GIVEN PROBLEM A :: In the summary of the image vectorization paper, which two operations does the method alternate?

A Formalization of Image Vectorization by Region Merging
Roy Y. He, Sung Ha Kang, Jean-Michel Morel

TL;DR
This paper formalizes image vectorization as a region merging process, introducing a method that alternates merging and curve smoothing, with theoretical foundations and experimental validation showing competitive performance.
Contribution
It provides a formal framework for image vectorization based on region merging and curve smoothing, addressing limitations of existing methods and enabling explainable, parameter-controlled vectorization.

RECORDS FOR THE TASK ::
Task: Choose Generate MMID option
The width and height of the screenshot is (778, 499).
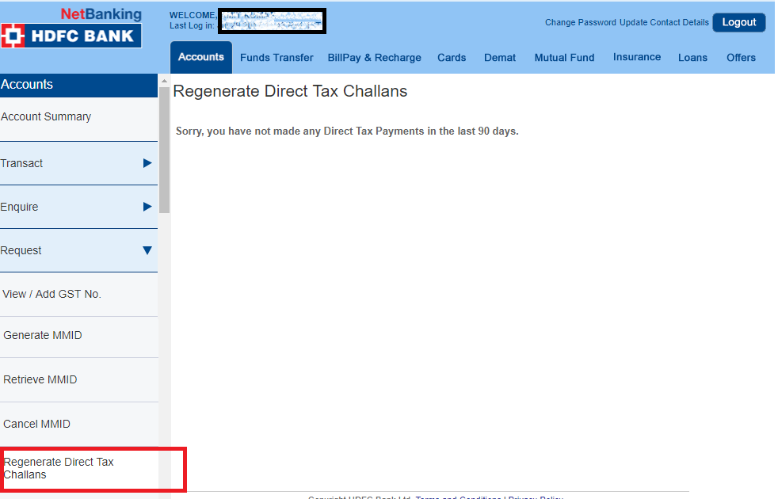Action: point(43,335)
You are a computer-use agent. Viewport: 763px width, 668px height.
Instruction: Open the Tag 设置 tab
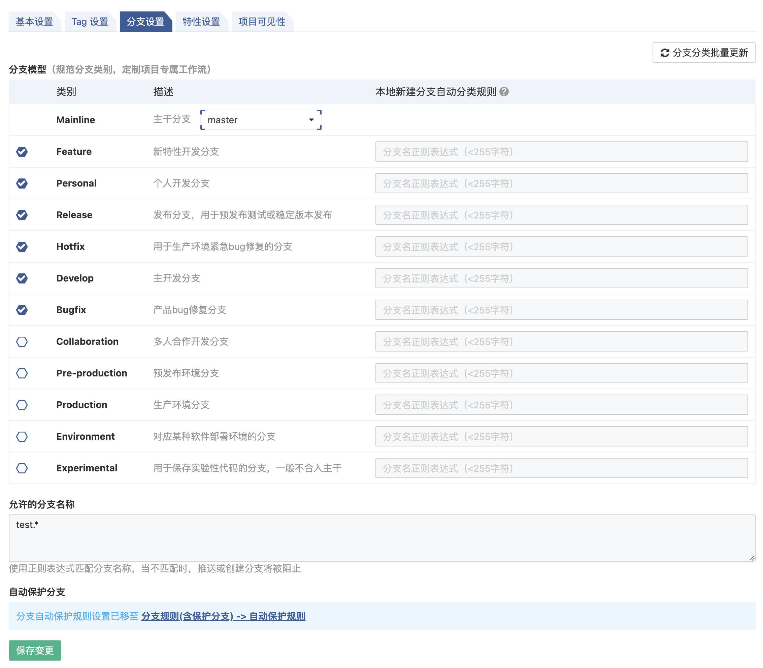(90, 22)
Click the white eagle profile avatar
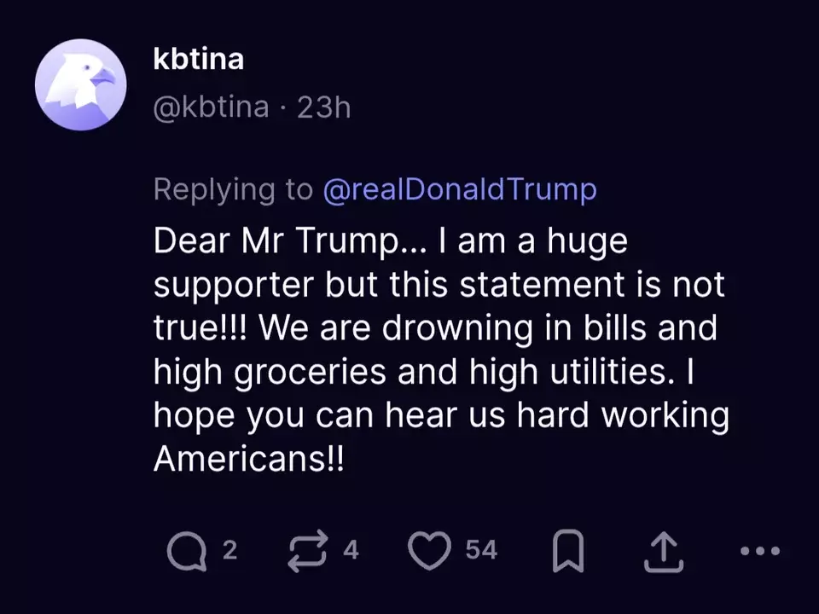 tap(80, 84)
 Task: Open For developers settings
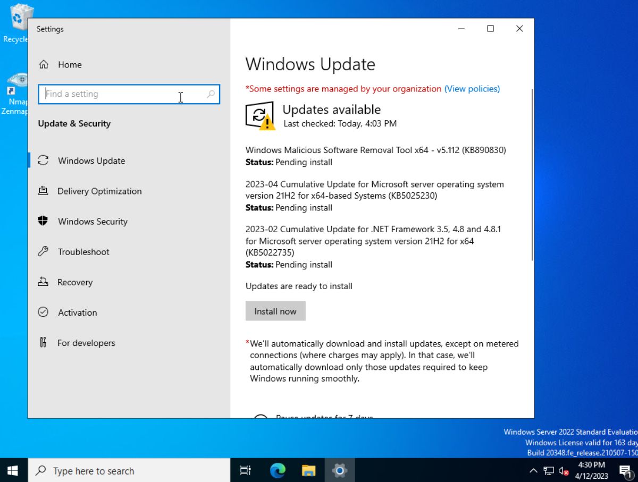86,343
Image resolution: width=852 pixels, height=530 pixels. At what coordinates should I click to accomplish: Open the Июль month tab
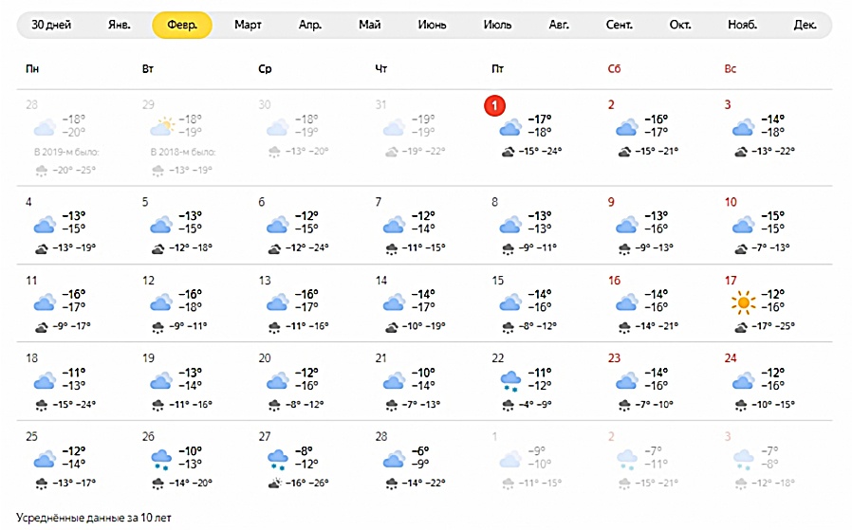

GIVEN PROBLEM B :: Rewrite the records from the line containing "You are a computer-use" down to the end of the records, both ends included, changing "Open" to "Select" and keeping everything else the same. Leave the pictures out.

CORRECT ANSWER A :: Merging and curve smoothing.

CORRECT ANSWER B ::
You are a computer-use agent. Viewport: 763px width, 668px height.
Instruction: Select the Tag 设置 tab
(90, 22)
Click the white eagle profile avatar
 tap(80, 84)
 Task: Select For developers settings
86,343
Image resolution: width=852 pixels, height=530 pixels. At what coordinates should I click to accomplish: Select the Июль month tab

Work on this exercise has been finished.